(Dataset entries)
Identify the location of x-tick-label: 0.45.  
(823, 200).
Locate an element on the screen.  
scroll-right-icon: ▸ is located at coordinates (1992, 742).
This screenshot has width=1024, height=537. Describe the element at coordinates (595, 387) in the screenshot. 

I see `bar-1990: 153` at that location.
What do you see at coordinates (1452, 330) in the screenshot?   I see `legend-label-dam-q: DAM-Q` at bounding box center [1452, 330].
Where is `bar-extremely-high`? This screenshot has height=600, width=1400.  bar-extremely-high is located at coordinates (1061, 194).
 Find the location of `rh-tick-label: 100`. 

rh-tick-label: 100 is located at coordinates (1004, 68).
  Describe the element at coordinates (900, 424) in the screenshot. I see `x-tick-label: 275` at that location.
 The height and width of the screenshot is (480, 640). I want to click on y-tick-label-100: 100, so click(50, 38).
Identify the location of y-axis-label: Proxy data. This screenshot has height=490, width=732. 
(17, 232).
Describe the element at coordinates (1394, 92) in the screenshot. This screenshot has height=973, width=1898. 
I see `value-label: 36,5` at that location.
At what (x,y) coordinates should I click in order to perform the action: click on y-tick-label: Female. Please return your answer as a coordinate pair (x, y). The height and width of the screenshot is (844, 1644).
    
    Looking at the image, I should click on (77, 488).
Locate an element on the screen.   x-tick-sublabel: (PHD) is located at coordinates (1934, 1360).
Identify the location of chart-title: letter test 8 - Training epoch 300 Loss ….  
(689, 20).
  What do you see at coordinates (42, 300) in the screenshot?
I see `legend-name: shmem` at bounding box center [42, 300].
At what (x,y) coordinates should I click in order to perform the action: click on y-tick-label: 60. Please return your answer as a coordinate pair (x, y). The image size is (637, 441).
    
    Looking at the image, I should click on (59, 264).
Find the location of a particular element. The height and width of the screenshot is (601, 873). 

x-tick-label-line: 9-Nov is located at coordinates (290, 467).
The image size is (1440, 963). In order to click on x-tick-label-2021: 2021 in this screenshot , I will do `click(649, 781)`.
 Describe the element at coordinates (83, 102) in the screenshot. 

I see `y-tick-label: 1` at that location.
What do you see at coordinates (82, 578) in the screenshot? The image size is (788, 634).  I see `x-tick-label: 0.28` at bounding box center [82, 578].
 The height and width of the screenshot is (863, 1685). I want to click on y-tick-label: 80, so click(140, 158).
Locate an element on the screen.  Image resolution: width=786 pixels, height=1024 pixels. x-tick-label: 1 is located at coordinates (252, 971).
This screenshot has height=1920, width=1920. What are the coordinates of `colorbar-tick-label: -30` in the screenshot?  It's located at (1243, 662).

> _BRIEF_
Copy the material above word for word, with every line in its original order.

> _RESULT OF THE EXERCISE_
Identify the location of x-tick-label: 0.45.  
(823, 200).
Locate an element on the screen.  
scroll-right-icon: ▸ is located at coordinates (1992, 742).
This screenshot has width=1024, height=537. Describe the element at coordinates (595, 387) in the screenshot. 

I see `bar-1990: 153` at that location.
What do you see at coordinates (1452, 330) in the screenshot?   I see `legend-label-dam-q: DAM-Q` at bounding box center [1452, 330].
Where is `bar-extremely-high`? This screenshot has height=600, width=1400.  bar-extremely-high is located at coordinates (1061, 194).
 Find the location of `rh-tick-label: 100`. 

rh-tick-label: 100 is located at coordinates (1004, 68).
  Describe the element at coordinates (900, 424) in the screenshot. I see `x-tick-label: 275` at that location.
 The height and width of the screenshot is (480, 640). I want to click on y-tick-label-100: 100, so click(50, 38).
Identify the location of y-axis-label: Proxy data. This screenshot has height=490, width=732. 
(17, 232).
Describe the element at coordinates (1394, 92) in the screenshot. This screenshot has height=973, width=1898. 
I see `value-label: 36,5` at that location.
At what (x,y) coordinates should I click in order to perform the action: click on y-tick-label: Female. Please return your answer as a coordinate pair (x, y). The height and width of the screenshot is (844, 1644).
    
    Looking at the image, I should click on (77, 488).
Locate an element on the screen.   x-tick-sublabel: (PHD) is located at coordinates (1934, 1360).
Identify the location of chart-title: letter test 8 - Training epoch 300 Loss ….  
(689, 20).
  What do you see at coordinates (42, 300) in the screenshot?
I see `legend-name: shmem` at bounding box center [42, 300].
At what (x,y) coordinates should I click in order to perform the action: click on y-tick-label: 60. Please return your answer as a coordinate pair (x, y). The image size is (637, 441).
    
    Looking at the image, I should click on (59, 264).
Find the location of a particular element. The height and width of the screenshot is (601, 873). 

x-tick-label-line: 9-Nov is located at coordinates (290, 467).
The image size is (1440, 963). In order to click on x-tick-label-2021: 2021 in this screenshot , I will do `click(649, 781)`.
 Describe the element at coordinates (83, 102) in the screenshot. 

I see `y-tick-label: 1` at that location.
What do you see at coordinates (82, 578) in the screenshot? The image size is (788, 634).  I see `x-tick-label: 0.28` at bounding box center [82, 578].
 The height and width of the screenshot is (863, 1685). I want to click on y-tick-label: 80, so click(140, 158).
Locate an element on the screen.  Image resolution: width=786 pixels, height=1024 pixels. x-tick-label: 1 is located at coordinates (252, 971).
This screenshot has height=1920, width=1920. What are the coordinates of `colorbar-tick-label: -30` in the screenshot?  It's located at (1243, 662).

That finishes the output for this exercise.